● **DATA UNDER STUDY**
★ ★ ★

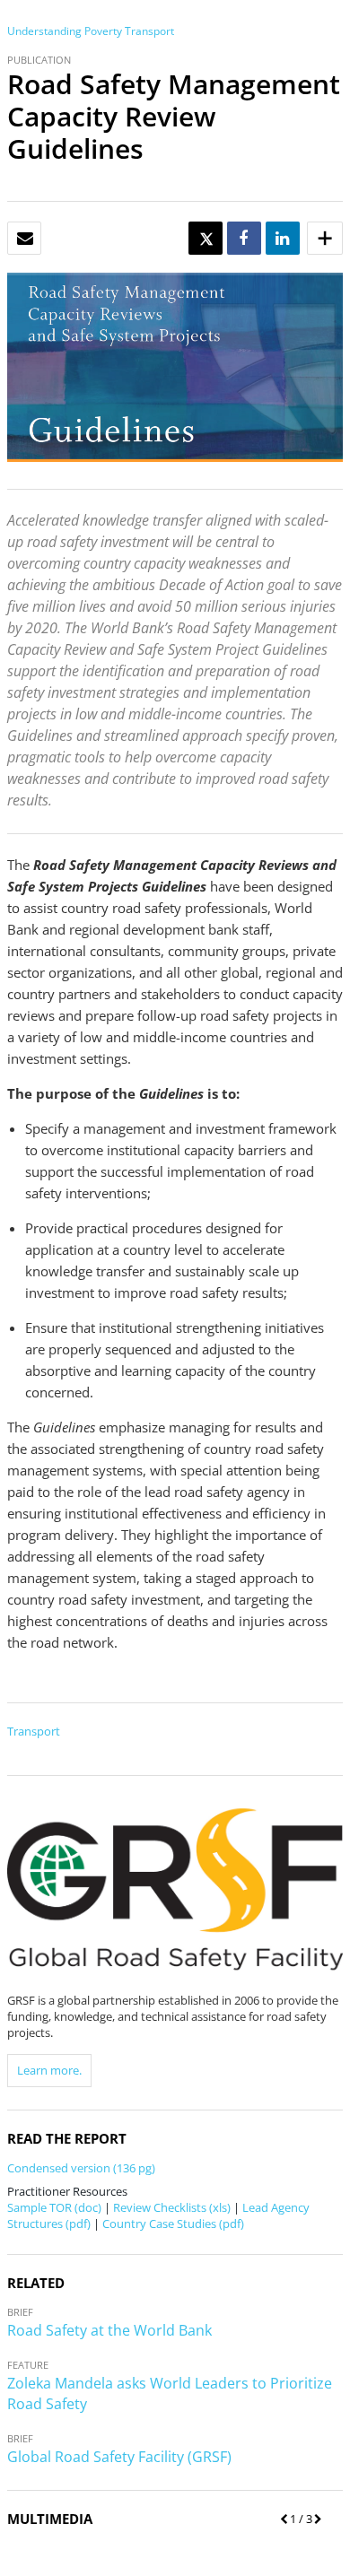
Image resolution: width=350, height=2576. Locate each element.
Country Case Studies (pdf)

★ ★ ★

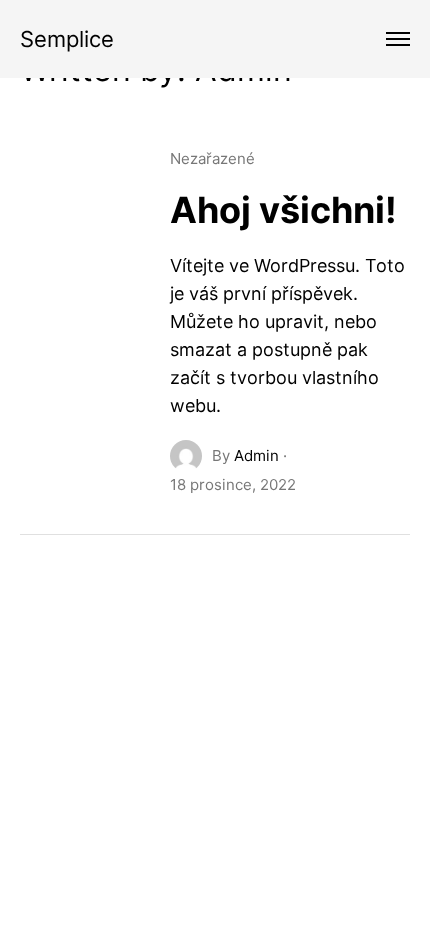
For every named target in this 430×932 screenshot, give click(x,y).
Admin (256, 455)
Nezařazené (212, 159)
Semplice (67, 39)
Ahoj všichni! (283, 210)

★ ★ ★

● **WORK TO COMPLETE**
Please make an exact copy of the lines above from the line with "Image resolution: width=350, height=2576." through the line with "Country Case Studies (pdf)", both ends included.

● **ANSWER**
Image resolution: width=350, height=2576. Locate each element.
Country Case Studies (pdf)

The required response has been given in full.